## AUFGABEN IM ÜBERBLICK
1. Schreiben Sie aus dem Textauszug den Abschnitt ab, der mit den Worten „Von diesem Ist-Stand“ beginnt und mit „Schulleitungen oder Schulaufsichten.“ endet.
2. Nennen Sie alle strategischen Handlungsfelder, die im Textauszug aufgeführt werden.
3. Prüfen Sie anhand des Textauszugs, ob die folgenden Aussagen zutreffen, und antworten Sie jeweils mit Ja oder Nein samt der entscheidenden Textstelle im Wortlaut:
(a) Die Wissenschaftler:innen haben 21 Bereiche herausgearbeitet.
(b) Uta Hauck-Thum ist Professorin für Schulpädagogik an der Technischen Universität München.
(c) Die Beteiligten erheben Anspruch auf Vollständigkeit.

## VORLIEGENDER TEXTAUSZUG

........

Von diesem Ist-Stand ausgehend arbeiteten die Wissenschaftler:innen schließlich Ansatzpunkte heraus, um aufzuzeigen, wie sich die digitale Transformation der Schulen in Deutschland voranbringen lässt. Das Ergebnis: 21 Bereiche, in denen Veränderungsprozesse relevant sind, aufgeteilt auf die drei strategischen Handlungsfelder „Haltung zur Kultur der Digitalität“, „Digital-förderliche Rahmenbedingungen“ sowie „Digital-didaktische Konzepte und Qualifizierung“. Zu den identifizierten Bereichen gehören unter anderem das Kooperations- und Rollenverständnis aller beteiligter Akteure im Bildungsbereich, die Infrastruktur und Ausstattung der Schulen, aber auch die Schulkultur sowie die Qualifizierung von Lehrkräften, Schulleitungen oder Schulaufsichten.
„Wir erheben keinen Anspruch auf Vollständigkeit, sondern wollen damit die Diskussion anregen, wie die digitale Transformation der Schulen in Deutschland vorangebracht werden kann“, betont Uta Hauck-Thum, Professorin für Grundschulpädagogik und -didaktik der Ludwig-Maximilians-Universität, bei der Online-Vorstellung des Navigators. Dafür bräuchte es zunächst eine gemeinsame Vision, wie die Schule der Zukunft aussehen soll. Dass der Navigator dabei als Unterstützung dienen kann, zeigte sich in der anschließenden Diskussionsrunde mit Vertretern aus der Praxis.

........

## AUSZUG DATENSATZ

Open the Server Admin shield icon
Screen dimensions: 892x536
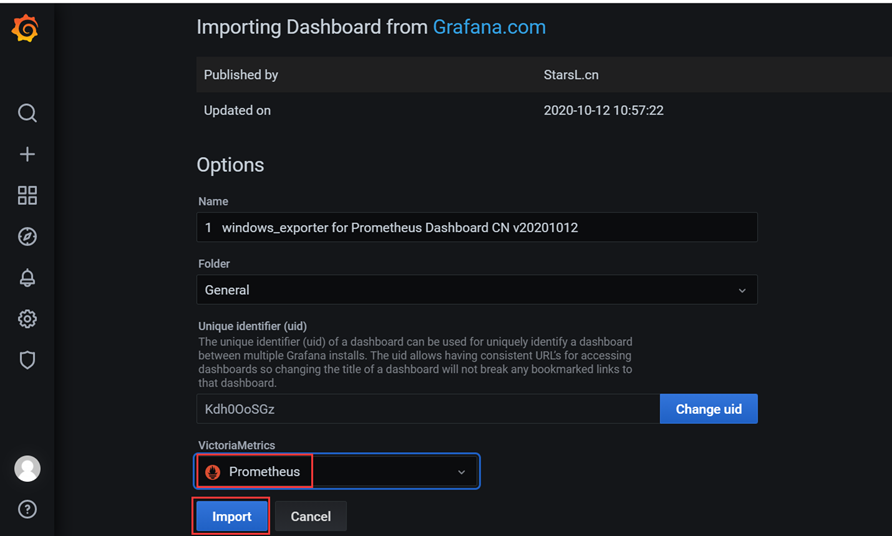[x=27, y=360]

........

## GELÖSTE AUFGABEN
1.
Von diesem Ist-Stand ausgehend arbeiteten die Wissenschaftler:innen schließlich Ansatzpunkte heraus, um aufzuzeigen, wie sich die digitale Transformation der Schulen in Deutschland voranbringen lässt. Das Ergebnis: 21 Bereiche, in denen Veränderungsprozesse relevant sind, aufgeteilt auf die drei strategischen Handlungsfelder „Haltung zur Kultur der Digitalität“, „Digital-förderliche Rahmenbedingungen“ sowie „Digital-didaktische Konzepte und Qualifizierung“. Zu den identifizierten Bereichen gehören unter anderem das Kooperations- und Rollenverständnis aller beteiligter Akteure im Bildungsbereich, die Infrastruktur und Ausstattung der Schulen, aber auch die Schulkultur sowie die Qualifizierung von Lehrkräften, Schulleitungen oder Schulaufsichten.

2.
„Haltung zur Kultur der Digitalität“
„Digital-förderliche Rahmenbedingungen“
„Digital-didaktische Konzepte und Qualifizierung“

3.
(a) Ja: „Das Ergebnis: 21 Bereiche, in denen Veränderungsprozesse relevant sind“
(b) Nein: „Professorin für Grundschulpädagogik und -didaktik der Ludwig-Maximilians-Universität“
(c) Nein: „Wir erheben keinen Anspruch auf Vollständigkeit“